Currently before the Court is a motion brought by the government in opposition to the admission of psychiatric testimony by the defendant to negate the existence of specific intent. The government contends that the recently enacted section 20 of Title 18 of the United States Code, Comprehensive Crime Control Act of 1984, Pub.L. No. 98-473, § 402, 98 Stat. 1837, 2057, prohibits the admission of psychiatric testimony to negate the existence of an element of the crime unless such testimony is admitted in conjunction with an insanity defense.

While the government bears the burden of proving beyond a reasonable doubt all elements of the crime charged, In re Winship, 397 U.S. 358, 364, 90 S.Ct. 1068, 1072, 25 L.Ed.2d 368 (1970), section 20 makes the insanity defense an affirmative defense that the defendant must prove by clear and convincing evidence. 18 U.S.C.A. § 20(b) (West Supp.1985). Consequently, the government's argument, if successful, would prohibit the defendant from using psychiatric testimony to negate specific intent, an element the government must prove beyond a reasonable doubt, but would allow the admission of such evidence to prove insanity, an affirmative defense that the defendant must prove by clear and convincing evidence. For the reasons stated below, the Court rejects the government’s argument. The Court will allow expert testimony on the issue of specific intent but will limit the scope and use of such evidence in the manner described in the final section of this Opinion.

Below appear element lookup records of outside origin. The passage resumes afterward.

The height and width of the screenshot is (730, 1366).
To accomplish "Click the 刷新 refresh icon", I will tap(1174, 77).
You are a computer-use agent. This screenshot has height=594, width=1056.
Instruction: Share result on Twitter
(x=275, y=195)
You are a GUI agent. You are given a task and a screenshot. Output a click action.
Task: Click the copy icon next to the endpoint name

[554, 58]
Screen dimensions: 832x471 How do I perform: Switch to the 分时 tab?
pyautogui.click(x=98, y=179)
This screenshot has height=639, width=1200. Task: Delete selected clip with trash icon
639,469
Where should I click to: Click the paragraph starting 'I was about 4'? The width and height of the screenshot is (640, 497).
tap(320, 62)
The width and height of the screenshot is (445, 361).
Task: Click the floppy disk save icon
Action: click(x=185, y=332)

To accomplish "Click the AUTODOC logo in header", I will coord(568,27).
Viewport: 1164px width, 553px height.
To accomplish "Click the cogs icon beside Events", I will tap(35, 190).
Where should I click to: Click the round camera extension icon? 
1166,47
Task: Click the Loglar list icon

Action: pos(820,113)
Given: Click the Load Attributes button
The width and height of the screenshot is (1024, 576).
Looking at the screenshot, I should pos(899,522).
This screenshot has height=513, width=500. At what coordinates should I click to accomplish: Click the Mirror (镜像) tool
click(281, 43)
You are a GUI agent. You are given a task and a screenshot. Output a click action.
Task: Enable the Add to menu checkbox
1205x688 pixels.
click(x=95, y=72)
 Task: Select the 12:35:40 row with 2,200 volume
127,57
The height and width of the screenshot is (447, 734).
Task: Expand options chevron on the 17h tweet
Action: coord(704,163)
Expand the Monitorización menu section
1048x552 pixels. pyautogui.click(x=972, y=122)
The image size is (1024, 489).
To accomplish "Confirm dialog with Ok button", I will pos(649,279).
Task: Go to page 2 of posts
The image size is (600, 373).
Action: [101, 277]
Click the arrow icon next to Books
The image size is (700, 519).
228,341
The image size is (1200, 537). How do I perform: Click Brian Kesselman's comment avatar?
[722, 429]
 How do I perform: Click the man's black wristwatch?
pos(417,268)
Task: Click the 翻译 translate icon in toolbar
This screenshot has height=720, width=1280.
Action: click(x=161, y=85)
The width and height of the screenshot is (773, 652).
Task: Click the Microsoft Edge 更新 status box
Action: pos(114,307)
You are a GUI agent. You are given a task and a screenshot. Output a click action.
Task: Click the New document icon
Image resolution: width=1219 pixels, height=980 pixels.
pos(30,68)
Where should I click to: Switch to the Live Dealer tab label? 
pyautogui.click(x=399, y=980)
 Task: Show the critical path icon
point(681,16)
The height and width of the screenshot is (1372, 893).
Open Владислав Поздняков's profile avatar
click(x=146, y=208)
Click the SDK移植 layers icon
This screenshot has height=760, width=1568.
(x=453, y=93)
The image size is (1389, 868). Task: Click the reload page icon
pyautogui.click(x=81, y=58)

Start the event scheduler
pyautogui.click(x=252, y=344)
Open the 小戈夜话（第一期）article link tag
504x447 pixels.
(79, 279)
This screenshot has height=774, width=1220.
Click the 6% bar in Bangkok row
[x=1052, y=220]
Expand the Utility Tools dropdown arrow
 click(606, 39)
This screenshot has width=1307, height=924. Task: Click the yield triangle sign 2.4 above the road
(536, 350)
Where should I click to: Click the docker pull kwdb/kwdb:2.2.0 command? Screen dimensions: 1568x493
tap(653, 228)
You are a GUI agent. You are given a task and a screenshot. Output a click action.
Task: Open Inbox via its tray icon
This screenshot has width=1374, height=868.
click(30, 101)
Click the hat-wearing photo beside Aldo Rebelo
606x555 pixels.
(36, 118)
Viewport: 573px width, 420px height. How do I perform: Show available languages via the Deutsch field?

II. Admissibility Prior to Section 20 of Expert Testimony on the Issue of Specific Intent

It is quite clear that, prior to the enactment of section 20, the Ninth Circuit allowed the admission of expert testimony to negate the existence of specific intent. In United States v. Erskine, 588 F.2d 721 (9th Cir.1978), the court held that a “trial court has wide latitude in admitting or excluding psychiatric testimony on the question of a defendant’s incapacity to form specific intent ...” and that the “defendant was entitled to introduce competent evidence pertaining to the defense of lack of specific intent.” Id. at 722-23.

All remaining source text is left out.